Sou desses que acredita que há heróis espalhados por vários cantos; muitos deles, perto de nós
Christopher Reeve, o eterno ator de Superman, morto em 2004, passou os últimos anos de sua vida exaltando a necessidade de compaixão, sensibilidade e apoio às diferenças humanas como salvação do mundo.
Neste momento em que parece ruir pelo planeta os conceitos de que somos melhores e mais fortes sendo plurais e sustentáveis, talvez apenas o poder do homem mais forte do universo possa nos salvar, mas não tão literalmente assim. Superpoderosos podem ser vários.
Internacionalmente famoso por ser um herói que livra a Terra das mais terríveis roubadas, Reeve terminou sua jornada de vida sob a mais desafiadora condição humana, que o acompanhou durante quase dez anos.
O homem que era capaz de fazer o mundo girar ao contrário, em um desses instantes que a existência bate forte na cara da gente, caiu de um cavalo e tornou-se tetraplégico, cadeirante, usando um respirador o tempo todo e com dependência absoluta dos outros.

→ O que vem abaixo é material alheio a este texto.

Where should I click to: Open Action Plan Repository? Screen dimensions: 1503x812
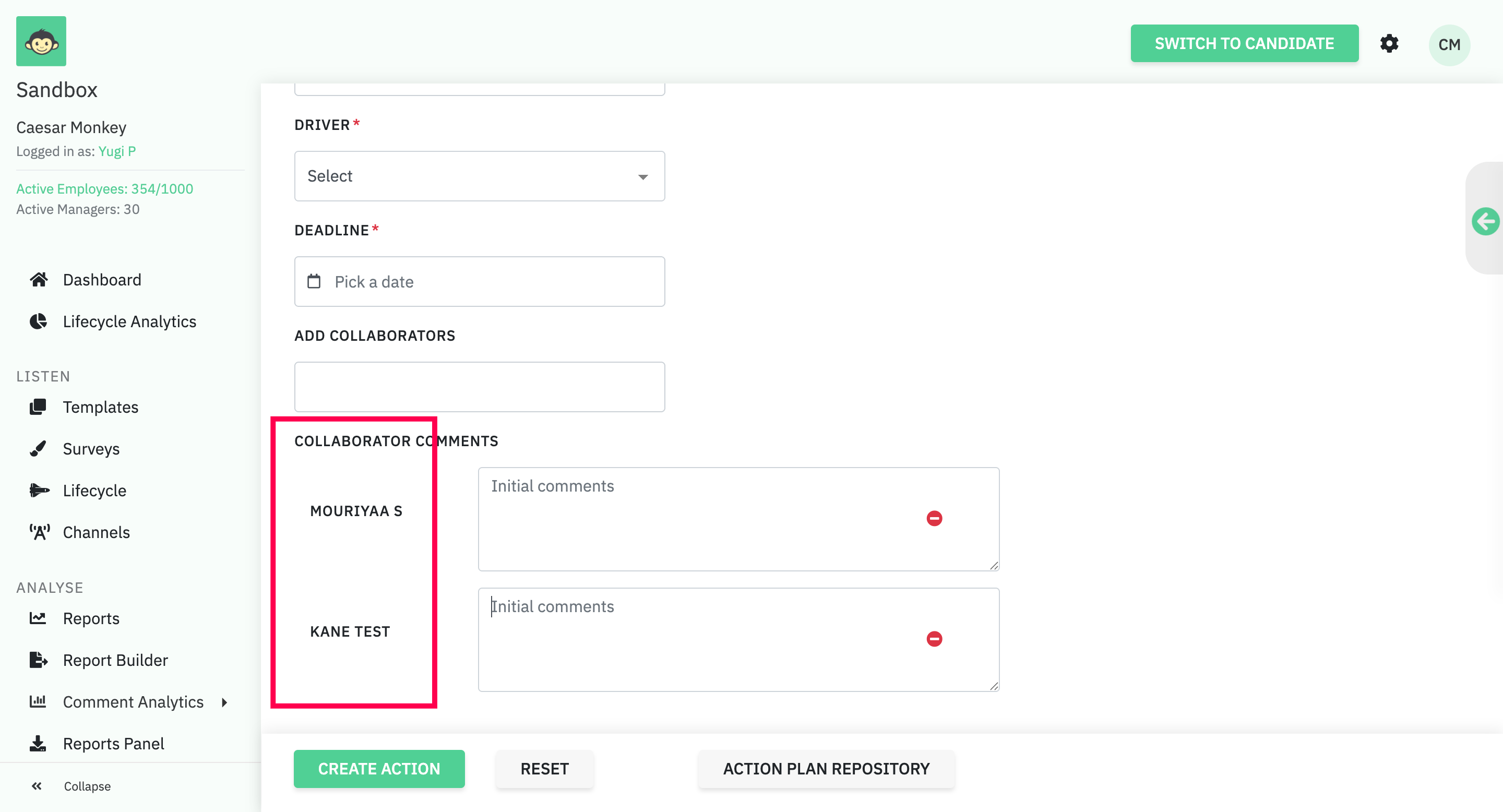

Se num dia erguia uma ponte nos braços, no outro não segurava uma pena com os dedos.
E foi em sua nova condição, absolutamente contrária à exaltação de força do homem de aço, que o Superman fez mais a diferença sendo inspiração e coragem para milhares de pessoas. Menos de um ano após a fatalidade, já apareceu, de cadeira de rodas, na cerimônia do Oscar falando em oportunidades de aprender com dores alheias.
Em um discurso para a “América”, em 1996, Reeve chamou à realidade, a meu ver, os tais valores que muitos defendem para manter tudo como está e para enxotar a diversidade de seus ainda ínfimos espaços.
“Ouvimos muito falar sobre algo chamado valores familiares. Eu lutei muito para entender o que isso significa. Acho que significa que todos somos uma só família e que todos temos valor. Se tivermos comprometidos com a ideia de família, temos de fazer algo a respeito. A América não permite que seus cidadãos se virem sozinhos.”

Cena do documentário Super/Man: A História de Christopher Reeve (2024)
Sou desses que acredita que há supermen espalhados por vários cantos. Muitos deles, perto de nós. Embora a força da kriptonita esteja renovada, em tons de laranja, os heróis são em maior número, sempre.
Lá em casa, minha mãe, que fará sua primeira festa de aniversário, aos 80 anos, só não tem a capa vermelha. Ela fez de sua vida energia para simplesmente fazer do filho caçula —esse “malacabado” colunista—, gente, após ter sido profundamente abalado pela paralisia infantil.
Só agora ela conseguiu lembrar de si –e ter fôlego— para celebrar a si mesma. Mamãe está radiante e eu aqui, meio século depois de tudo, batucando ideias de vidas plurais.
Em Santo Ângelo, no interior do RS, alunos de uma escola pública têm me mandado seus trabalhos de língua portuguesa, muito orgulhosos, em que debatem inclusão, diferenças de ser e pesquisam sobre esse escrevinhador. Gosto de pensar nessa professora “superman”.
Tem dado um medinho ver tantas manifestações de extremos, defensores de modelos que são puro suco da exclusão, ganhando terreno pelo planeta e angariando adeptos. Lex Luthor nunca desiste. Abracemos e reconheçamos nossos Supermen.